(Task material):
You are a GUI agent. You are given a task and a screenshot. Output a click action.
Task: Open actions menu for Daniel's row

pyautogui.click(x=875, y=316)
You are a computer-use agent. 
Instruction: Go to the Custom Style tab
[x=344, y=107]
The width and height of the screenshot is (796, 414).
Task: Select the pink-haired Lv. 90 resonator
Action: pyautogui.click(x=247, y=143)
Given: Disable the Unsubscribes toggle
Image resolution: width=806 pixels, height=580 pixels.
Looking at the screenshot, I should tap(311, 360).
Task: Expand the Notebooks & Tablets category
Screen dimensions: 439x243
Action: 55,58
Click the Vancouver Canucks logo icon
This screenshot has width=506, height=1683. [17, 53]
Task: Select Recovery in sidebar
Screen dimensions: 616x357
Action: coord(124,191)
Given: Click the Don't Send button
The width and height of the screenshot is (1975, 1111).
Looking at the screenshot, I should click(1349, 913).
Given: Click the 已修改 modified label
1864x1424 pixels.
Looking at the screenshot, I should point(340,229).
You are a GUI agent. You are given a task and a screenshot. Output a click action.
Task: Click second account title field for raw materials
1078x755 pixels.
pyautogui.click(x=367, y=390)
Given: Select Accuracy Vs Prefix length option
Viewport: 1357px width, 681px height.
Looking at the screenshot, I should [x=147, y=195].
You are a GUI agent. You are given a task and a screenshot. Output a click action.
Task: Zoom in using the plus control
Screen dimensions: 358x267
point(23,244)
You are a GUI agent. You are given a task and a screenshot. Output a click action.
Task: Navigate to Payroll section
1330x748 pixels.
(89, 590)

(Task requirements):
Arrange every line of the material above as a Markdown table with the columns Row and Line. Number the lines in order and leave out blank ones.

(In response):
| Row | Line |
|---|---|
| 1 | You are a GUI agent. You are given a task and a screenshot. Output a click action. |
| 2 | Task: Open actions menu for Daniel's row |
| 3 | pyautogui.click(x=875, y=316) |
| 4 | You are a computer-use agent.  |
| 5 | Instruction: Go to the Custom Style tab |
| 6 | [x=344, y=107] |
| 7 | The width and height of the screenshot is (796, 414). |
| 8 | Task: Select the pink-haired Lv. 90 resonator |
| 9 | Action: pyautogui.click(x=247, y=143) |
| 10 | Given: Disable the Unsubscribes toggle |
| 11 | Image resolution: width=806 pixels, height=580 pixels. |
| 12 | Looking at the screenshot, I should tap(311, 360). |
| 13 | Task: Expand the Notebooks & Tablets category |
| 14 | Screen dimensions: 439x243 |
| 15 | Action: 55,58 |
| 16 | Click the Vancouver Canucks logo icon |
| 17 | This screenshot has width=506, height=1683. [17, 53] |
| 18 | Task: Select Recovery in sidebar |
| 19 | Screen dimensions: 616x357 |
| 20 | Action: coord(124,191) |
| 21 | Given: Click the Don't Send button |
| 22 | The width and height of the screenshot is (1975, 1111). |
| 23 | Looking at the screenshot, I should click(1349, 913). |
| 24 | Given: Click the 已修改 modified label |
| 25 | 1864x1424 pixels. |
| 26 | Looking at the screenshot, I should point(340,229). |
| 27 | You are a GUI agent. You are given a task and a screenshot. Output a click action. |
| 28 | Task: Click second account title field for raw materials |
| 29 | 1078x755 pixels. |
| 30 | pyautogui.click(x=367, y=390) |
| 31 | Given: Select Accuracy Vs Prefix length option |
| 32 | Viewport: 1357px width, 681px height. |
| 33 | Looking at the screenshot, I should [x=147, y=195]. |
| 34 | You are a GUI agent. You are given a task and a screenshot. Output a click action. |
| 35 | Task: Zoom in using the plus control |
| 36 | Screen dimensions: 358x267 |
| 37 | point(23,244) |
| 38 | You are a GUI agent. You are given a task and a screenshot. Output a click action. |
| 39 | Task: Navigate to Payroll section |
| 40 | 1330x748 pixels. |
| 41 | (89, 590) |